(Stored data)
----------

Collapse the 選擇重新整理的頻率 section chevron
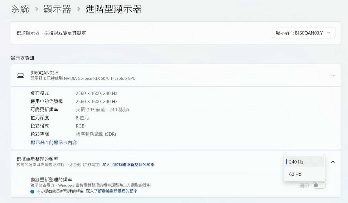 (x=333, y=162)
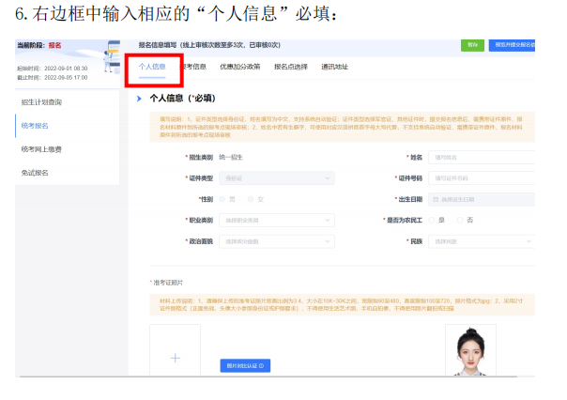Open the 民族 dropdown
Viewport: 567px width, 400px height.
click(x=481, y=241)
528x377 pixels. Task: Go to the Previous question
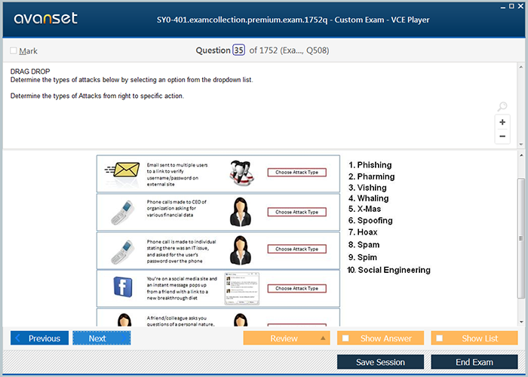pos(39,339)
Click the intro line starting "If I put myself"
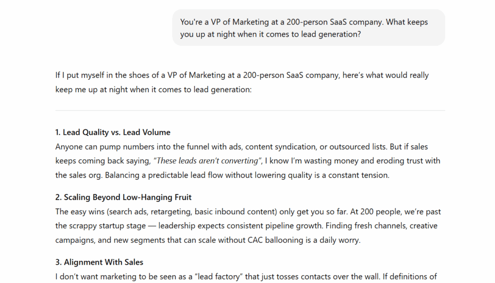The width and height of the screenshot is (495, 283). tap(242, 75)
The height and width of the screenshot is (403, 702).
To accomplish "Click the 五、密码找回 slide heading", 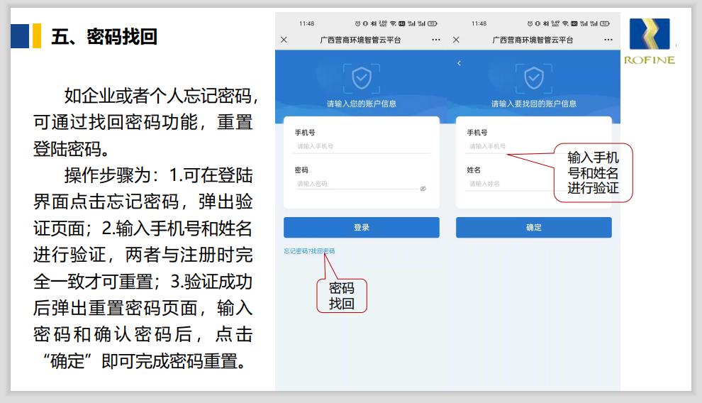I will click(104, 36).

----------

Pictures stay out. Print the data exactly, from its first line through the line containing "The height and".

Collapse the 選擇重新整理的頻率 section chevron
 (x=333, y=162)
Open the 民族 dropdown
Viewport: 567px width, 400px height.
click(x=481, y=241)
528x377 pixels. Task: Go to the Previous question
pos(39,339)
Click the intro line starting "If I put myself"
The width and height of the screenshot is (495, 283). tap(242, 75)
The height and width of the screenshot is (403, 702).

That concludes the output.